▶ Work to be completed:
Within the listing below, locate all lines containing the word "bookmarks". Copy each one.

[Opening Entries supplied section]

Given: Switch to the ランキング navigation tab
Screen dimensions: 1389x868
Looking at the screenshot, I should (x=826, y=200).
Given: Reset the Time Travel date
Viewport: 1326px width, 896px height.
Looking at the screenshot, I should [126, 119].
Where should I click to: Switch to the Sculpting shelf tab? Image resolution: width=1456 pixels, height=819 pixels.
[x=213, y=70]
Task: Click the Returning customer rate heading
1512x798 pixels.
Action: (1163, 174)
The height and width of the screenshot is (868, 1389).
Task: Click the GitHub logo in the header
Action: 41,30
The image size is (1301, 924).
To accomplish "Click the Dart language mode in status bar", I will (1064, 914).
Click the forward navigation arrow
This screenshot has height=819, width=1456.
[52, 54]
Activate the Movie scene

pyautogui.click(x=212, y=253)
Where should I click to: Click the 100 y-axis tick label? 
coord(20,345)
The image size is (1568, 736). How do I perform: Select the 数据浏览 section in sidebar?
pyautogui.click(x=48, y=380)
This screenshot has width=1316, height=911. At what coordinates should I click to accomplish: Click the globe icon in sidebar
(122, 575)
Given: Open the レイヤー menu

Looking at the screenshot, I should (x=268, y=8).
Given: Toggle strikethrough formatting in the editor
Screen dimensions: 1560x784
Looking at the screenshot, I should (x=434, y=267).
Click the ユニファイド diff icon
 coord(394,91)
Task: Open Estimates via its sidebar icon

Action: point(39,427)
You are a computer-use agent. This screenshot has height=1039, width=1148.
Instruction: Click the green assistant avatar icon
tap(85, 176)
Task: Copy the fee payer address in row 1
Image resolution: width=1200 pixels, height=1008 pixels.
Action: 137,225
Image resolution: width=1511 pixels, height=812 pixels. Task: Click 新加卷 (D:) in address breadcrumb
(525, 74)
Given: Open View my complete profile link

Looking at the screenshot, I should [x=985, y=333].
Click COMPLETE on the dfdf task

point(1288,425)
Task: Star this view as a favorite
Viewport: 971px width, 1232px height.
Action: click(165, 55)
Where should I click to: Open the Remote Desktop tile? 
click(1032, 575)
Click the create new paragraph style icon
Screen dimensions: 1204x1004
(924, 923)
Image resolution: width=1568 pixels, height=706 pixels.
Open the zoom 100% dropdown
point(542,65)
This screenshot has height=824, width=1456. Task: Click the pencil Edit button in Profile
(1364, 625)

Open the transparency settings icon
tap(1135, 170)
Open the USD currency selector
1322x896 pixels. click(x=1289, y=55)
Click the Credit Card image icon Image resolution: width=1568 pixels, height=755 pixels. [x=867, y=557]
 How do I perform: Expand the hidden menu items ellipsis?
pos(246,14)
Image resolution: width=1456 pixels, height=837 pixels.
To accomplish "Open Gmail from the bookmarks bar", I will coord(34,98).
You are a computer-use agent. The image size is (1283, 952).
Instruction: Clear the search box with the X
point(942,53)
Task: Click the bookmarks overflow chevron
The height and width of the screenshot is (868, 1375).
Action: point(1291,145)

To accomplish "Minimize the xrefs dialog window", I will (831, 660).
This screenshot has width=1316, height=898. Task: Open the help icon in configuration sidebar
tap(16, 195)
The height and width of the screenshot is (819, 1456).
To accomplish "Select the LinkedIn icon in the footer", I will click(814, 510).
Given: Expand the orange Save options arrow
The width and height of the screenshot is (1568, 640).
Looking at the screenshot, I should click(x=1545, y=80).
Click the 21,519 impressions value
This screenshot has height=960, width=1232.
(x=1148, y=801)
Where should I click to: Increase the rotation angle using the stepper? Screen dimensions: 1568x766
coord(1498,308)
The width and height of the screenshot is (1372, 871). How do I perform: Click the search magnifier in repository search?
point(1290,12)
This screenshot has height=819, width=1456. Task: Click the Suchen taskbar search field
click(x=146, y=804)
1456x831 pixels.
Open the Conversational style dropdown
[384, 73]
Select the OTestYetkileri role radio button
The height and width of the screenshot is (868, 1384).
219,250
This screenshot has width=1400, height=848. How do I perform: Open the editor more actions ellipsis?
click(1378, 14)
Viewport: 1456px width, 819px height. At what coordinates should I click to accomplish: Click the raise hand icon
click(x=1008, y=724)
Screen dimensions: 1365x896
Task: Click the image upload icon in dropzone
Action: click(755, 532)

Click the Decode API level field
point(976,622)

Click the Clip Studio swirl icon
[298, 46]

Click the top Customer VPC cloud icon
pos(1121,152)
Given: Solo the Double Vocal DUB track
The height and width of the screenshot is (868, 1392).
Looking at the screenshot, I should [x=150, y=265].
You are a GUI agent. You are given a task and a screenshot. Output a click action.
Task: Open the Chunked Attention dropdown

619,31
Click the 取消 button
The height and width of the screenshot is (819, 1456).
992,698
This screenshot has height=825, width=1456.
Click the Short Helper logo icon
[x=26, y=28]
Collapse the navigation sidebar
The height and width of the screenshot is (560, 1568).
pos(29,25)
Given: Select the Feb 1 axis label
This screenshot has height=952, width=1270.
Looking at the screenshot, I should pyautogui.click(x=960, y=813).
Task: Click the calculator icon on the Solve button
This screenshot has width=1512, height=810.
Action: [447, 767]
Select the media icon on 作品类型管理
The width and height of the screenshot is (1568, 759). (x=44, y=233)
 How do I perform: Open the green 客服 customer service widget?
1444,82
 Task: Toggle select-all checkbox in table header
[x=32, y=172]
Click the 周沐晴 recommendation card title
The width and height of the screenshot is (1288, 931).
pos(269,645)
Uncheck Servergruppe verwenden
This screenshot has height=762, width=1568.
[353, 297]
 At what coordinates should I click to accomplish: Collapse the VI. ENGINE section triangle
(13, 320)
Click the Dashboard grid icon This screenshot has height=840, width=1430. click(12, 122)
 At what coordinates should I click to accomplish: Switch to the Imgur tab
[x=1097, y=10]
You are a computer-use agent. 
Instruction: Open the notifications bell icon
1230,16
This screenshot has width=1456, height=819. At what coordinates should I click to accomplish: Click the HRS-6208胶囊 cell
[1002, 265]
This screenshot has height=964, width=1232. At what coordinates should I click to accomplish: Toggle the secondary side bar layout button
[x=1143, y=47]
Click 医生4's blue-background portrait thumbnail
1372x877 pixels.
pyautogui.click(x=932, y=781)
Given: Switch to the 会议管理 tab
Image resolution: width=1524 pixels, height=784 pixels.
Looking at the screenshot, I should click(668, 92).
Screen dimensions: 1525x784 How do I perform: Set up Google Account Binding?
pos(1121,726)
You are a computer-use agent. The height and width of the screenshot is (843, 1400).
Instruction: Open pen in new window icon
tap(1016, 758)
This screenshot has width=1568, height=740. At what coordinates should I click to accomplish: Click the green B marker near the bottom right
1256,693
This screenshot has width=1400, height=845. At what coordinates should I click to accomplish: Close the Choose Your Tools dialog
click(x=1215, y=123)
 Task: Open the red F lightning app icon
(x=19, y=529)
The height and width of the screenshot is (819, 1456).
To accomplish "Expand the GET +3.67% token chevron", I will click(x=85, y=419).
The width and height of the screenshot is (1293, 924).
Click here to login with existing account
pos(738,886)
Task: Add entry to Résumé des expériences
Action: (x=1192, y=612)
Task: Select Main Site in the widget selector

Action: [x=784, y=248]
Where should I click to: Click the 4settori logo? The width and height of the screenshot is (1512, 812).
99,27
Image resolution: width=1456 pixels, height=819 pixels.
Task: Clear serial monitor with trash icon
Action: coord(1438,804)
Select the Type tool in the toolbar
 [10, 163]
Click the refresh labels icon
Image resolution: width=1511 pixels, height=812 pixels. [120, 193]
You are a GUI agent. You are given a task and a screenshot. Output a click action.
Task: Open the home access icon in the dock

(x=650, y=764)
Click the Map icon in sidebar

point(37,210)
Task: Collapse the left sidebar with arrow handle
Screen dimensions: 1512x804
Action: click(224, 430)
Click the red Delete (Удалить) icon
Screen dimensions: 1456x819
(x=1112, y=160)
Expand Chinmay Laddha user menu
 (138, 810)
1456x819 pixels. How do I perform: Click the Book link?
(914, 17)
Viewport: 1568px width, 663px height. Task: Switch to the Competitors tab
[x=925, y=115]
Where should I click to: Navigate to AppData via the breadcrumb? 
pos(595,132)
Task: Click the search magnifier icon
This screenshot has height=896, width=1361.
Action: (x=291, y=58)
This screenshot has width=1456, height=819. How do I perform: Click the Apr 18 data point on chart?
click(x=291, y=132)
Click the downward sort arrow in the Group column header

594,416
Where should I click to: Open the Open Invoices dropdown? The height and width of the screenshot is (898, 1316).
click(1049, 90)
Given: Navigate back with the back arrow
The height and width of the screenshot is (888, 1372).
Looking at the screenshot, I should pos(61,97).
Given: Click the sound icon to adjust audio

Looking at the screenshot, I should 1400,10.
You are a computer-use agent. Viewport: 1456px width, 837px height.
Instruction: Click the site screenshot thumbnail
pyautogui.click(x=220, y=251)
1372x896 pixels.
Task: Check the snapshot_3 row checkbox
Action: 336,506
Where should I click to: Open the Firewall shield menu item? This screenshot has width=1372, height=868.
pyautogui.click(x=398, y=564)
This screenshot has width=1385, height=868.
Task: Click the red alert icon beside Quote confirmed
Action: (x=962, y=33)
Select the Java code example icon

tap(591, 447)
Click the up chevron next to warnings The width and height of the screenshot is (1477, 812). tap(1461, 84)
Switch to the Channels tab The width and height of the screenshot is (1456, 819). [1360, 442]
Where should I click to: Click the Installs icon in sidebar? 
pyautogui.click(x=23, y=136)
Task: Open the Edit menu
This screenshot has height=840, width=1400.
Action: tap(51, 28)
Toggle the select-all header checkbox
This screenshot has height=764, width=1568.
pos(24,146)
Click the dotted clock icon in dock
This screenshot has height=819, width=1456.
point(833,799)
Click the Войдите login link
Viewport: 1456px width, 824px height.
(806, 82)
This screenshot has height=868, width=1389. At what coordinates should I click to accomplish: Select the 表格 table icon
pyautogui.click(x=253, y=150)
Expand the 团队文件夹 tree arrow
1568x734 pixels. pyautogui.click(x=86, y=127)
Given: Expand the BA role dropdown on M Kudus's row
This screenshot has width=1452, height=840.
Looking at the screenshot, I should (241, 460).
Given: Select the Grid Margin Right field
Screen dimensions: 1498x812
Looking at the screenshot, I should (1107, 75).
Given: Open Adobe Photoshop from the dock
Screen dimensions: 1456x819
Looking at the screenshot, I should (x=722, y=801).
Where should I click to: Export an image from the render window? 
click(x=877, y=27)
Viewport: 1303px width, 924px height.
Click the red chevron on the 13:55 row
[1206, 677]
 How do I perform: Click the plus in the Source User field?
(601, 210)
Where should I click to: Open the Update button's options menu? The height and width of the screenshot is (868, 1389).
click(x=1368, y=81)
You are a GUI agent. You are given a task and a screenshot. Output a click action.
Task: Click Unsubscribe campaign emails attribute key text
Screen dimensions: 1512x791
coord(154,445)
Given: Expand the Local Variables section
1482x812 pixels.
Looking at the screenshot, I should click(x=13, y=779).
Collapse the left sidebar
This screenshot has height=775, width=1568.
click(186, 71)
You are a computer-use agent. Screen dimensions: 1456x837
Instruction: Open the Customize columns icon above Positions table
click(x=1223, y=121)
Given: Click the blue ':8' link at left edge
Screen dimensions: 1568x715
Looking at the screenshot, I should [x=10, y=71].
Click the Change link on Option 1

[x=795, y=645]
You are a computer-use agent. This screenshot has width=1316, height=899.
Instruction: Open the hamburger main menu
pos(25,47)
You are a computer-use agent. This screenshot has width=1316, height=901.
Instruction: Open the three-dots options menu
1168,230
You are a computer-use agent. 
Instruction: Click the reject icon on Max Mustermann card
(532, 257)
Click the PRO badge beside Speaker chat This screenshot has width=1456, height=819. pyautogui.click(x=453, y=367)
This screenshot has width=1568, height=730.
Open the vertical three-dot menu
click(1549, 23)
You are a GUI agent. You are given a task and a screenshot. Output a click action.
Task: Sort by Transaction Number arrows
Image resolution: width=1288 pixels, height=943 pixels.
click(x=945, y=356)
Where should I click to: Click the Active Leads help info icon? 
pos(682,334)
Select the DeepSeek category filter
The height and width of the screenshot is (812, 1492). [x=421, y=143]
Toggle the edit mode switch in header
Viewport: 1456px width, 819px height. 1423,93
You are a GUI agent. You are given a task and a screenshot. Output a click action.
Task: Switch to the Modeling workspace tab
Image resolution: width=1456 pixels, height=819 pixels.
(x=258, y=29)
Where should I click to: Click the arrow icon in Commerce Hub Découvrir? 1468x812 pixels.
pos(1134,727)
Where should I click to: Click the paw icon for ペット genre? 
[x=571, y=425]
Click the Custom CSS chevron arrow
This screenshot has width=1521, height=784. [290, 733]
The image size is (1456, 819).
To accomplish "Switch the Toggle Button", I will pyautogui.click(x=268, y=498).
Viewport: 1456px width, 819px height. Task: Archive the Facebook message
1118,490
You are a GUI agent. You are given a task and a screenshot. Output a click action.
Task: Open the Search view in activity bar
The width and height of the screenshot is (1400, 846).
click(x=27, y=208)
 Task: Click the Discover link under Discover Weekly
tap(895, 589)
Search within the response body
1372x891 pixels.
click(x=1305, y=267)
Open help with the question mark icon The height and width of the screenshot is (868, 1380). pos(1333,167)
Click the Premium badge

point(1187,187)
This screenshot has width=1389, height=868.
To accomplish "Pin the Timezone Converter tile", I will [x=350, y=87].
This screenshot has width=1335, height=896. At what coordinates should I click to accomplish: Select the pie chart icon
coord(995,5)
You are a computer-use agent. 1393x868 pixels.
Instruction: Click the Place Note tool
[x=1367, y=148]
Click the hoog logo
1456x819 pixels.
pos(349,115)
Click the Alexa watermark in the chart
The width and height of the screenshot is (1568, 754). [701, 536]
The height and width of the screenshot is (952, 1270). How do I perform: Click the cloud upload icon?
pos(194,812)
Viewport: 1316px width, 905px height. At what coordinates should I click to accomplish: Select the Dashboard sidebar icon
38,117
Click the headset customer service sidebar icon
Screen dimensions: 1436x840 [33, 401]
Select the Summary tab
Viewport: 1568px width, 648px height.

[Closing Entries supplied section]

▶ Exercise response:
To accomplish "Open Gmail from the bookmarks bar", I will coord(34,98).
Task: Click the bookmarks overflow chevron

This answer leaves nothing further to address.